Chapter. 33

4.9K 390 7
                                    

Selamat membaca 🌵

Makan siang dihidangkan bude dengan menu sederhana, padahal jika bude mau menyewa koki hotel bintang lima sekalipun jelas bisa, nyatanya tidak ia lakukan. Bellona pun menyadari kesederhanaan semua orang walaupun jelas mereka orang kaya raya.

Lambat laun, semakin menjelang sore, rumah itu ramai. Semua keluarga berkumpul termasuk keponakan, sepupu, hingga cucu-cucu. Monita dan Abdi menjadi saksi bagaimana bahagia juga haru mereka semua menyambut Bellona atau Fatiya.

"Akta lahirmu dipegang Pakde, masih lengkap, ini, Nak," ujar pakdenya. Bellona membaca kertas berlaminating itu. Namanya tertulis, Fatiya Dahayu Setyoaji. Nama yang terdengar ningrat.

"Jangan khawatir, kami tetap akan panggil kamu Bellona, tapi nanti saat menikah, Abdi sebutnya nama ini, ya, Nak Abdi," ujar pakde sembari menoleh ke Abdi yang mengangguk.

Monita berdeham, ia menyenggol kaki Abdi lalu melirik seperti memberi kode.

Abdi membenarkan posisi duduknya menjadi lebih tegap. Sepupu Bellona dan para keponakan yang masih anak kecil duduk di alas karpet ruang tamu besar itu.

"Bude ... Pakde, karena semua sudah berkumpul, saya ingin berbicara secara langsung ... kali ini tentang niatan saya melamar Bel-- mmm ... Fatiya."

Bellona aneh saat Abdi menyebut dirinya Fatiya, tapi ya sudahlah, memang itu nama aslinya.

Kedua mata cantik Bellona beradu tatap dengan Abdi yang kini tersenyum menatapnya.

"Saya Abdinegoro Byakta, ingin sekali melamar keponakan Bude dan Pakde semua, untuk menjadi ...." Abdi diam, kedua matanya kembali berserobok dengan manik mata Bellona yang mulai mengembun. "Untuk menikah dengan saya, menjadi bagian terpenting hidup dan hati saya selamanya."

Bude menggenggam jemari tangan Bellona erat.

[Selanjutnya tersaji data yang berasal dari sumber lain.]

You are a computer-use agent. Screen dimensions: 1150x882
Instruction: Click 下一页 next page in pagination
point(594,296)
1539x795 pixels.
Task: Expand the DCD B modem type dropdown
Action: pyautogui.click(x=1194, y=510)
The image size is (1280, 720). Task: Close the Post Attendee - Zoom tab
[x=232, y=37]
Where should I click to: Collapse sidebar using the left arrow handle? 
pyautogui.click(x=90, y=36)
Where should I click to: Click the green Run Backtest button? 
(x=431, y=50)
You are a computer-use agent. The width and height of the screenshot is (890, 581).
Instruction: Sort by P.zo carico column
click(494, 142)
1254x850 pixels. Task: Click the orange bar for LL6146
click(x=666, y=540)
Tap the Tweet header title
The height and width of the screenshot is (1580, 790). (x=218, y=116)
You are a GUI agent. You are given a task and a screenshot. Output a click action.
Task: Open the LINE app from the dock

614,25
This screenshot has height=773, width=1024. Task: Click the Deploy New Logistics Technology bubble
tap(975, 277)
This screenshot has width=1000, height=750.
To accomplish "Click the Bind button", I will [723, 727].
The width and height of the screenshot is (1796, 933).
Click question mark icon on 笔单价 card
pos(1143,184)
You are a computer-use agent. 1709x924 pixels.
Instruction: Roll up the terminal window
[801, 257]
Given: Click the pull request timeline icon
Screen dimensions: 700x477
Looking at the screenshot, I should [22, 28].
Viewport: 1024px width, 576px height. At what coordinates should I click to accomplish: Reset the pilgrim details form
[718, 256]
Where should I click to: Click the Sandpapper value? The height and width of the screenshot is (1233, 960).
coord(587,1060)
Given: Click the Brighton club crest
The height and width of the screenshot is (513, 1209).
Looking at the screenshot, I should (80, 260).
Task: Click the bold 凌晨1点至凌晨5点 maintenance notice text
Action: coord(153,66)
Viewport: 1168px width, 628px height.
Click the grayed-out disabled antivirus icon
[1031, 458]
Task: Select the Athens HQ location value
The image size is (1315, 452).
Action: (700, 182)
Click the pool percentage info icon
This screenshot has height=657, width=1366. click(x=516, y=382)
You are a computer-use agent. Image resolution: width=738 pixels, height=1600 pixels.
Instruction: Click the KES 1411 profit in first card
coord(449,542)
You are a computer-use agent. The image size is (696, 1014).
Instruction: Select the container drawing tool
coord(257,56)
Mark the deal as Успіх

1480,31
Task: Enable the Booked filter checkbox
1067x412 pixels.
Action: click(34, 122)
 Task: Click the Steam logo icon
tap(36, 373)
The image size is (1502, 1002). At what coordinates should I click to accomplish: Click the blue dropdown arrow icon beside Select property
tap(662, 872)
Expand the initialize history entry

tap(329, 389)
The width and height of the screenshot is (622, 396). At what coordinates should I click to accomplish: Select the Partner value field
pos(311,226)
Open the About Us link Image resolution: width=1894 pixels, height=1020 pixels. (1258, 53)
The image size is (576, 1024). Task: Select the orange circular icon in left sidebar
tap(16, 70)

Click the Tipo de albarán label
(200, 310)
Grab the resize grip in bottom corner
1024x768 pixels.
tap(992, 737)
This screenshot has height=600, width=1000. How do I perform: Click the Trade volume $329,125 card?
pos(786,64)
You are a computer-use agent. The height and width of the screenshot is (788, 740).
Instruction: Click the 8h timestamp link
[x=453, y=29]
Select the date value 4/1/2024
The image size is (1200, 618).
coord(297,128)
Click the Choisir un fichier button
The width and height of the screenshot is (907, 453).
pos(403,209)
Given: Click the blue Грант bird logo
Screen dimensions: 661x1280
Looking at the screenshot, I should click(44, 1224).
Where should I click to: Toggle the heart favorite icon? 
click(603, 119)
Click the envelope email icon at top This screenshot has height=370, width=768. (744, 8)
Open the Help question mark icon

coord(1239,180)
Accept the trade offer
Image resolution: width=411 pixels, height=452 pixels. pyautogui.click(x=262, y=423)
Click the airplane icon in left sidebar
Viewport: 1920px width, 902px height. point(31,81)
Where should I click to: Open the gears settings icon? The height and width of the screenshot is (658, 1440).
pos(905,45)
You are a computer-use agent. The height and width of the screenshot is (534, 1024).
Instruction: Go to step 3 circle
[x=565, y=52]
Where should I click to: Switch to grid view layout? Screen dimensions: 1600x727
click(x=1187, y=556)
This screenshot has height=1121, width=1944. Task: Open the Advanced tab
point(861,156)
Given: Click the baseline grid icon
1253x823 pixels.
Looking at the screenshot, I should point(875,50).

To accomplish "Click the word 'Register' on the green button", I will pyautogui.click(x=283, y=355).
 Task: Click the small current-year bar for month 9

Ia tersenyum lebar.

"Saya, Abdi, sudah mengenal Bellona beberapa bulan ini dan keyakinan saya ini muncul karena memang saya yang Bellona butuhkan di dalam hidup saya. Usia saya juga sudah matang untuk berumah tangga, pun Bellona. Mengenai pekerjaan, saya sendiri--"

"Kami sudah tau, Nak Abdi, siapa kamu. Bellona tadi di kamar sudah bicara dengan kami, Kakak-kakak Ibunya. Kamu bukan anak yang memanfaatkan kekayaan orang tua juga, kami juga yakin Bellona memilihmu bukan asal pilih, kami merestui, kapan keluargamu datang melamar secara resmi, kami semua tunggu di sini." Pakde menyela.

Abdi merasa lega, Bellona menghapus air mata yang jatuh membasahi pipi dengan tisu yang diberikan kakak sepupunya.

"Jujur, keluarga besar saya belum tau tentang hal ini, karena saya masih harus menyelesaikan, meluruskan tepatnya masalah keluarga saya juga. Saya minta waktu sedikit lagi sebelum hari besar kami tiba."

Tutur bahasa Abdi begitu tertata, ia menjaga sekali karena berhadapan dengan keluarga yang baik.

"Kami paham, kalau begitu, selesaikan dan cepat ajak keluargamu kemari, rumah ini akan menerima kalian semua. Terima kasih, Nak Abdi tidak berlama-lama pacaran dengan Bellona, lebih cepat lebih baik, toh. Kayaknya kamu yang kepingin sekali meminang Bellona," goda pakde.

"Betul sekali Pakde, sepupu saya ini, akhirnya menemukan cintanya. Abdi dan Bellona sama-sama menderita karena tekanan keluarga dan saya sejak kecil menjaga juga menjadi saksi mata apa yang adik sepupu saya ini rasakan." Monita menggenggam jemari tangan Abdi yang terasa dingin, baru kali ini ia melihat Abdi serius saat bicara dengan kata-kata yang muncul dari dalam hati.

Semua orang tersenyum bahagia setelah pembicaraan perihal melamar Bellona selesai. Mereka bertiga pamit pulang, Bellona dan Abdi naik kereta selepas magrib, di Jakarta nanti dijemput Pak Gun. Setelah berpamitan, Bellona diberikan album foto lawas milik ibu kandungnya, ia masukkan ke dalam tas yang dibawanya, nanti akan ia lihat saat di kereta.